Not the First Time: Foreign Interference in the Election of 1940

By Teddy Tawil

Many said it would be the most important election in American history; dystopian stories were written about what might happen if the “America First” candidate triumphed. After two terms in control, the Democrats nominated a candidate on the verge of a first in American history. Out of a large Republican field, an underdog political outsider emerged victorious. A foreign adversary waged a sophisticated disinformation campaign to influence election results. 

And the Nazis almost succeeded. That’s right, this was the U.S. election of 1940. 

Eighty years ago, America became the site of a vicious, clandestine information war, a forgotten chapter of our history with important lessons for today. 

As the election approached, Nazi Germany dominated Europe, but it was still unclear whether the U.S. would intervene or even support Britain; Pearl Harbor would only happen a year later. The German Naval War Staff contended that the decision depended “solely on the will of the United States and its President and not on Germany’s future actions.” 

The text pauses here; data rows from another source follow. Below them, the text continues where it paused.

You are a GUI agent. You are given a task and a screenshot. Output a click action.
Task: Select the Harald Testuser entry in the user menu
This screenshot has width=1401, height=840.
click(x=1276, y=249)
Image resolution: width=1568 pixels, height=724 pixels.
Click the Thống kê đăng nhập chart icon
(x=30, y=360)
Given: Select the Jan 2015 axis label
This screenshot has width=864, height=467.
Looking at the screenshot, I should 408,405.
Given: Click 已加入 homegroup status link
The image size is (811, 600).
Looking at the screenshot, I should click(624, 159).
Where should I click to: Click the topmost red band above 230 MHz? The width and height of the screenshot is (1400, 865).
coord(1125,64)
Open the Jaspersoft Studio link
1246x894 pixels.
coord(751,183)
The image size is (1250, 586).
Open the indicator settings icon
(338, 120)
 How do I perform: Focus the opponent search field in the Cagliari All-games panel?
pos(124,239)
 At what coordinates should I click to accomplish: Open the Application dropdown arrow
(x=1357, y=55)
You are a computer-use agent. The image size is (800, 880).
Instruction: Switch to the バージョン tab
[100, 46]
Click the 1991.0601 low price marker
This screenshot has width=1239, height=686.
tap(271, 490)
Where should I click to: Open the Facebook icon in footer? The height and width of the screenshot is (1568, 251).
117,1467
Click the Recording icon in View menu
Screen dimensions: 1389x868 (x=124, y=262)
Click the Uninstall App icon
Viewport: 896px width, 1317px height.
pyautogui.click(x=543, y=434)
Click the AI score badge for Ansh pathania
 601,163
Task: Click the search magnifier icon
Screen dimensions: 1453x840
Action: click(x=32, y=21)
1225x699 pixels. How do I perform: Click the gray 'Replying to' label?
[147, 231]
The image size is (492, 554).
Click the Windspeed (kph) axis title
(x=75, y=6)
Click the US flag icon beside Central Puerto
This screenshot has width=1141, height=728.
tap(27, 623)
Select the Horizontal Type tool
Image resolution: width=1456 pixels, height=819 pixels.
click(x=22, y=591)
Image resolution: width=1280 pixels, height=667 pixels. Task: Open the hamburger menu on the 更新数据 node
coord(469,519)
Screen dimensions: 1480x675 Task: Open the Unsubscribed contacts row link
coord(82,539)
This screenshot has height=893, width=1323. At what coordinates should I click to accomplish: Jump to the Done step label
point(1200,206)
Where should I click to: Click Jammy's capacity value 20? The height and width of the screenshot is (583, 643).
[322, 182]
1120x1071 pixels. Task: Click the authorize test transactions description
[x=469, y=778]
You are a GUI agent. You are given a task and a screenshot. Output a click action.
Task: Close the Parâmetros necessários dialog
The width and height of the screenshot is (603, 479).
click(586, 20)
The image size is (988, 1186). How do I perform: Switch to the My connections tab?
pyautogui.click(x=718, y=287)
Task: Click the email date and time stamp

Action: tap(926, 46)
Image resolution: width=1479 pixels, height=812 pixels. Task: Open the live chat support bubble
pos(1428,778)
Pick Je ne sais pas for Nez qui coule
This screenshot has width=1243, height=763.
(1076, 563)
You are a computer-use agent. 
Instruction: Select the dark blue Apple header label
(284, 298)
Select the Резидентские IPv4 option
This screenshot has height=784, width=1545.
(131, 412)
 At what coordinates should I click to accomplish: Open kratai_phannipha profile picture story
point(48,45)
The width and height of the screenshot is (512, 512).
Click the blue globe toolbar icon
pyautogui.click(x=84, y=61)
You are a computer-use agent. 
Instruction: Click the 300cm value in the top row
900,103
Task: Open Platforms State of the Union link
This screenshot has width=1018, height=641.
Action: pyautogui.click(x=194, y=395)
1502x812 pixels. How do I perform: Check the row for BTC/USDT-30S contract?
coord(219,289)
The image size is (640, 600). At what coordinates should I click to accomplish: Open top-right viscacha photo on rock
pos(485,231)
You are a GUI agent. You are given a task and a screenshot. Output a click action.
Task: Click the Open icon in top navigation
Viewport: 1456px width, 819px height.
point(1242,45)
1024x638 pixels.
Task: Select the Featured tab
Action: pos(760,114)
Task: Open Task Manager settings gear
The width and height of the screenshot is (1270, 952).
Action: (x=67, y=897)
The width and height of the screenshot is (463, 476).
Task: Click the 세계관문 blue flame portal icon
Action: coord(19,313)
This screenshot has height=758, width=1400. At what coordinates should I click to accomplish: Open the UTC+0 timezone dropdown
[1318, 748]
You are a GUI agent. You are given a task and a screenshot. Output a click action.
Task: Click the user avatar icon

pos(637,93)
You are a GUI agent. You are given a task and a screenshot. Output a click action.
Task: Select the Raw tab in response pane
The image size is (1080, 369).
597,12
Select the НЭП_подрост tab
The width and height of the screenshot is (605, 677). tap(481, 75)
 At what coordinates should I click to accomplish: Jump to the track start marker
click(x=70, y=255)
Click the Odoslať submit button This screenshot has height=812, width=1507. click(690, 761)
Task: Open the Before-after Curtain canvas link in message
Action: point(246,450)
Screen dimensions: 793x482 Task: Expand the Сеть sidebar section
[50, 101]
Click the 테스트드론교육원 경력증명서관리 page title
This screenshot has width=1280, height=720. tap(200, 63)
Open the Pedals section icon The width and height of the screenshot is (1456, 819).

Hoping to forestall American involvement, Nazi leader Hermann Göring allocated $5 million toward supporting isolationist politicians like Charles Lindbergh. The German embassy commissioned the publication of books, articles, op-eds, and even novels to sway Americans toward isolationism. They paid for full-page newspaper advertisements advocating neutrality, and spent at least $160,000 bribing delegates to withdraw their support for FDR.

The German propaganda ministry even fabricated, published, and distributed fake documents allegedly showing that FDR had encouraged Poland to invade Germany. They became front-page news

But then came the exposés. One proved that the Nazis funded America First, the leading isolationist group, causing public outcry. Another revealed a scheme to distribute Nazi propaganda through the Congressional Record. Published under the bylines of American journalists, they were actually the work of British intelligence. 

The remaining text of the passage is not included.